View in context: https://bugs.webkit.org/attachment.cgi?id=333214&action=review

> Source/JavaScriptCore/jit/JITPropertyAccess.cpp:861
> +            emitLoadWithStructureCheck(scope, structureSlot); // Structure check covers var injection since we don't cache structures for anything but the GlobalObject.
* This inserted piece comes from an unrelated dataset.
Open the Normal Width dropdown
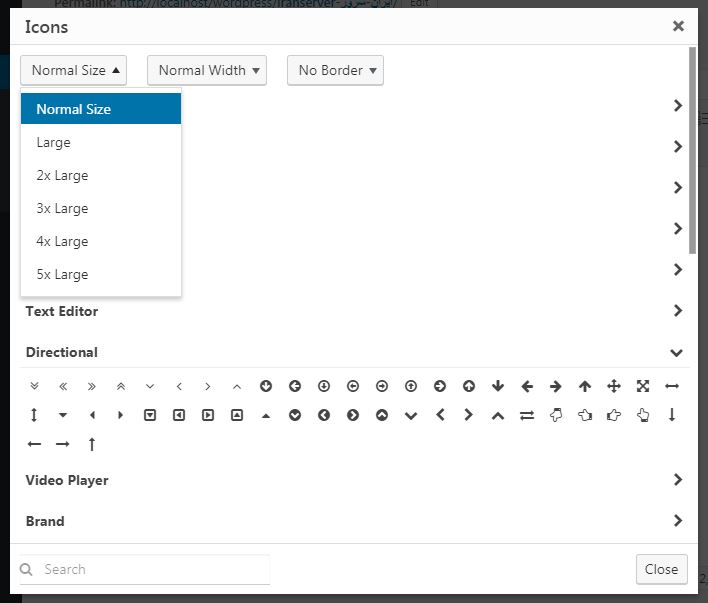 pyautogui.click(x=207, y=70)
Also: this should say that resolve_scope does the check for var injection firing.
Comment 3 Mark Lam 2018-02-06 14:04:06 PST 
<rdar://problem/36189995>
Comment 4 Saam Barati 2018-02-06 14:05:38 PST 
Comment on attachment 333214 [details]
Patch

View in context: https://bugs.webkit.org/attachment.cgi?id=333214&action=review

> Source/JavaScriptCore/ChangeLog:12
> +        in the DFG, does not follow this same assumption so we could

no comma needed

> Source/JavaScriptCore/ChangeLog:17
> +        GlobalPropertyWithVarInjectionChecks.

or GlobalProperty
Comment 5 Keith Miller 2018-02-06 14:14:50 PST 
Comment on attachment 333214 [details]
Patch

View in context: https://bugs.webkit.org/attachment.cgi?id=333214&action=review

>> Source/JavaScriptCore/ChangeLog:12
>> +        in the DFG, does not follow this same assumption so we could
> 
> no comma needed

Fixed.

>> Source/JavaScriptCore/ChangeLog:17
>> +        GlobalPropertyWithVarInjectionChecks.
> 
> or GlobalProperty

I don't think that was possible before? I can update the sentence though.
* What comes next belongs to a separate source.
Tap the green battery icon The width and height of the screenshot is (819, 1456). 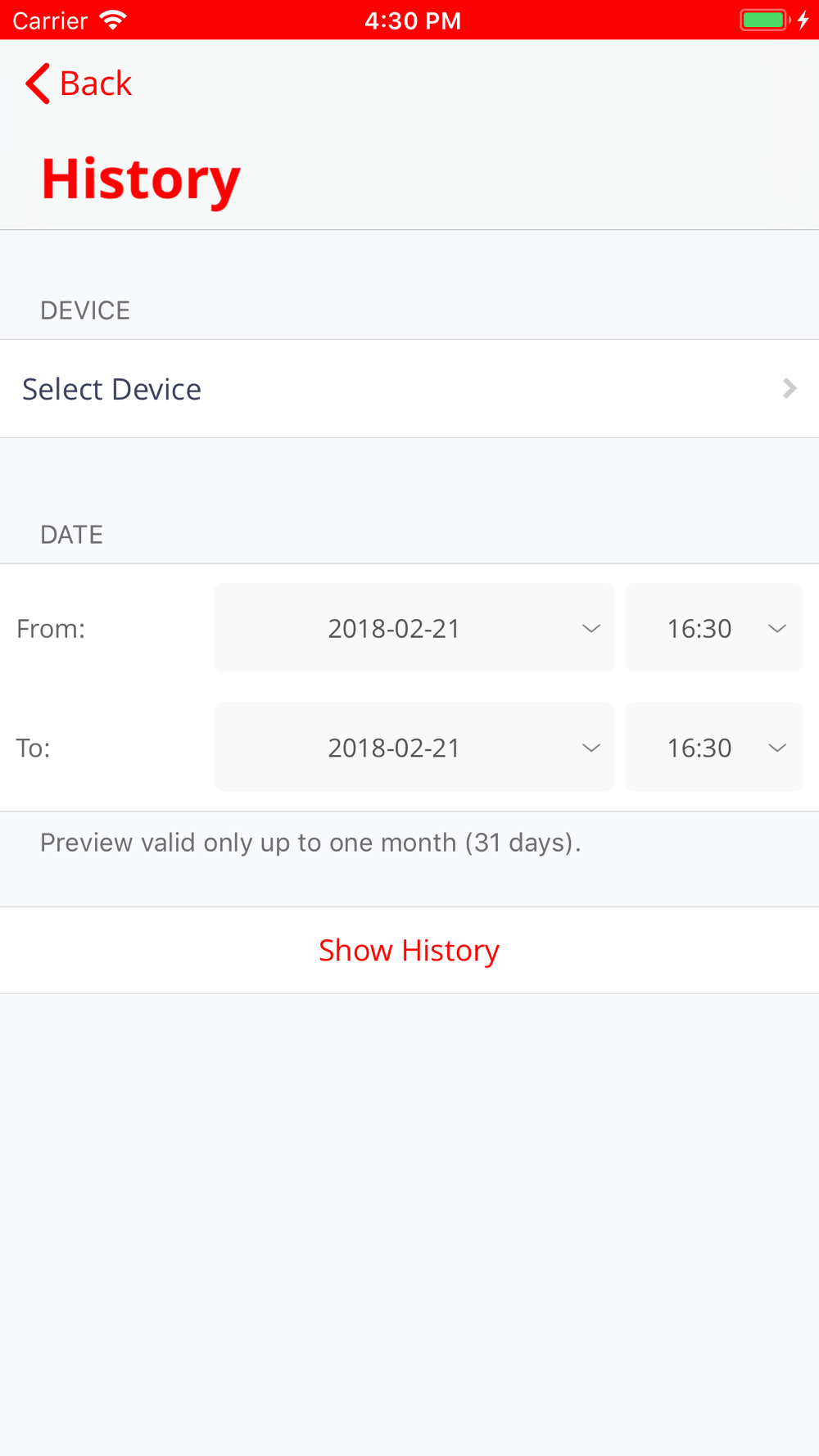point(765,20)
>> Source/JavaScriptCore/jit/JITPropertyAccess.cpp:861
>> +            emitLoadWithStructureCheck(scope, structureSlot); // Structure check covers var injection since we don't cache structures for anything but the GlobalObject.
> 
> Also: this should say that resolve_scope does the check for var injection firing.

Fixed.
Comment 6 Keith Miller 2018-02-06 14:42:31 PST 
Committed r228193: <https://trac.webkit.org/changeset/228193>
Comment 7 JF Bastien 2018-02-23 16:59:43 PST 
Comment on attachment 333214 [details]
Patch

View in context: https://bugs.webkit.org/attachment.cgi?id=333214&action=review

> Source/JavaScriptCore/runtime/Options.h:253
> +    v(bool, enableJITDebugAssetions, !ASSERT_DISABLED, Normal, nullptr) \

Typo enableJITDebugAssetions
Comment 8 Saam Barati 2018-03-25 22:35:47 PDT 
(In reply to JF Bastien from comment #7)
> Comment on attachment 333214 [details]
> Patch
> 
> View in context:
> https://bugs.webkit.org/attachment.cgi?id=333214&action=review
> 
> > Source/JavaScriptCore/runtime/Options.h:253
> > +    v(bool, enableJITDebugAssetions, !ASSERT_DISABLED, Normal, nullptr) \
> 
> Typo enableJITDebugAssetions

https://bugs.webkit.org/show_bug.cgi?id=184001